Irregular timing confuses customers. They never know when the next increase is coming or how big it will be. Uncertainty breeds distrust.

The increase feels bigger. If you skip two years and then raise prices by 8%, customers feel the impact much more than three annual increases of 3%.

You are always on the defensive. Every need-based increase requires justification. Rising costs, inflation, supply chain issues. You end up explaining and apologizing instead of simply executing a standard business practice.

The counterarguments

Not every company is Gillette. If your costs are volatile, a fixed annual increase might not match reality. And if your brand is strong enough, you might have pricing power that allows for larger, less frequent adjustments.

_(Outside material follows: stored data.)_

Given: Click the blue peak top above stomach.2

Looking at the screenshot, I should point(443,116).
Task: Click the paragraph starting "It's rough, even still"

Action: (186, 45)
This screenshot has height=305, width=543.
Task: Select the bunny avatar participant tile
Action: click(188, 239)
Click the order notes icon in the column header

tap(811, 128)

Fair points. But for most B2B companies, the benefits of predictability outweigh the flexibility of ad-hoc pricing.

How to implement it

Pick a month. Communicate it early and clearly. Keep the percentage reasonable. Do it every year, regardless of whether costs went up or not. Your margins will thank you, and your customers will respect the transparency.

The verdict

Make price increases annual, predictable, and non-negotiable. Your customers will value consistency over surprise.

This is article #4 in the "Either/Or?" series.

Want to strengthen your team's pricing and negotiation skills? Contact Zenith.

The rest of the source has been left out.